=== Activity ===
Because only the count matters, report how many lines in the material hold the string "computer" and nothing more.

BEGIN Data

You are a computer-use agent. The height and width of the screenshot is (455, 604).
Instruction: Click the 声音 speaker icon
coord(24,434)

END Data
BEGIN Data

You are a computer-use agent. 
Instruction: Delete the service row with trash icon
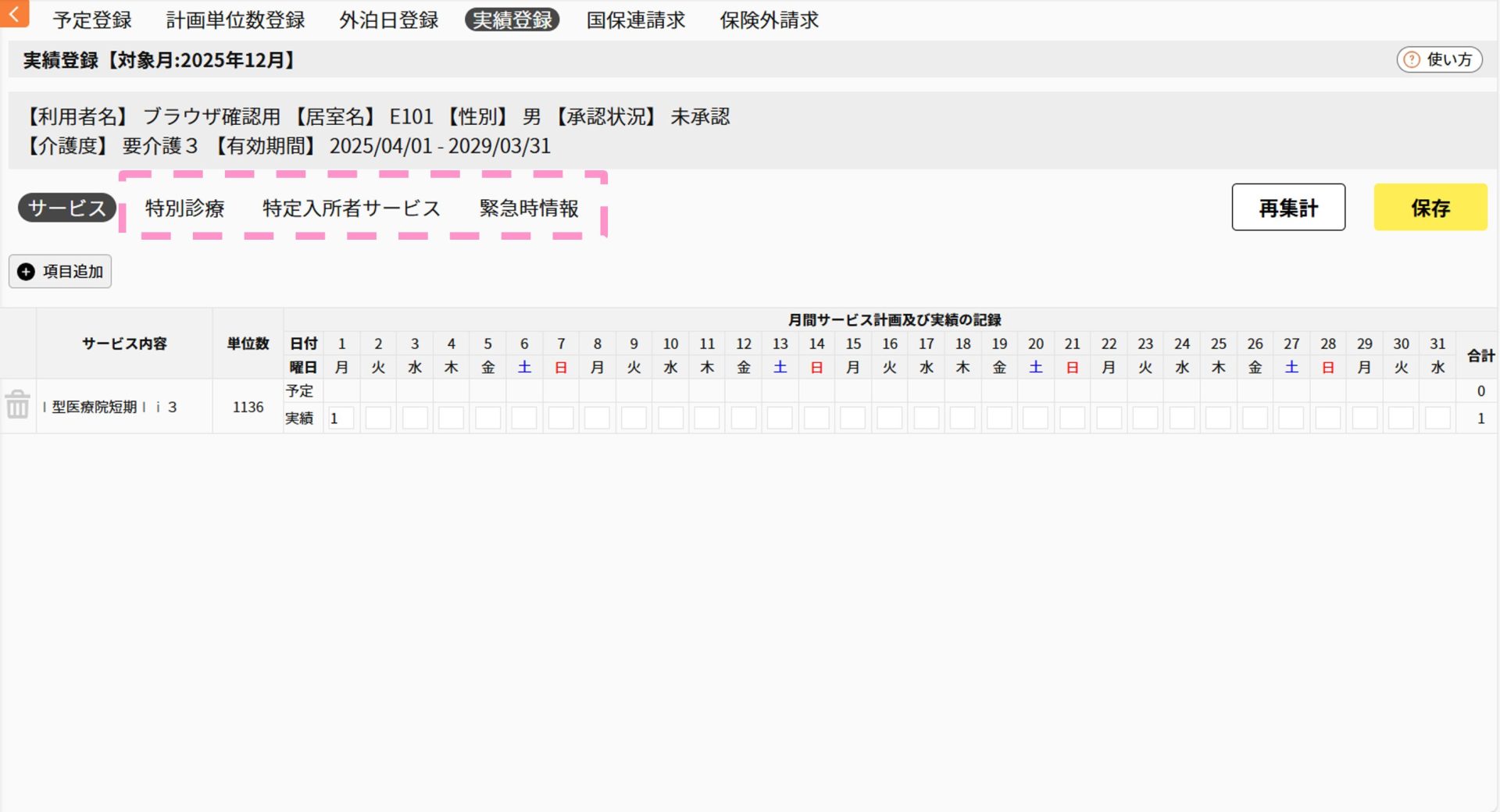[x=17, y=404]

END Data

=== Exercise output ===
2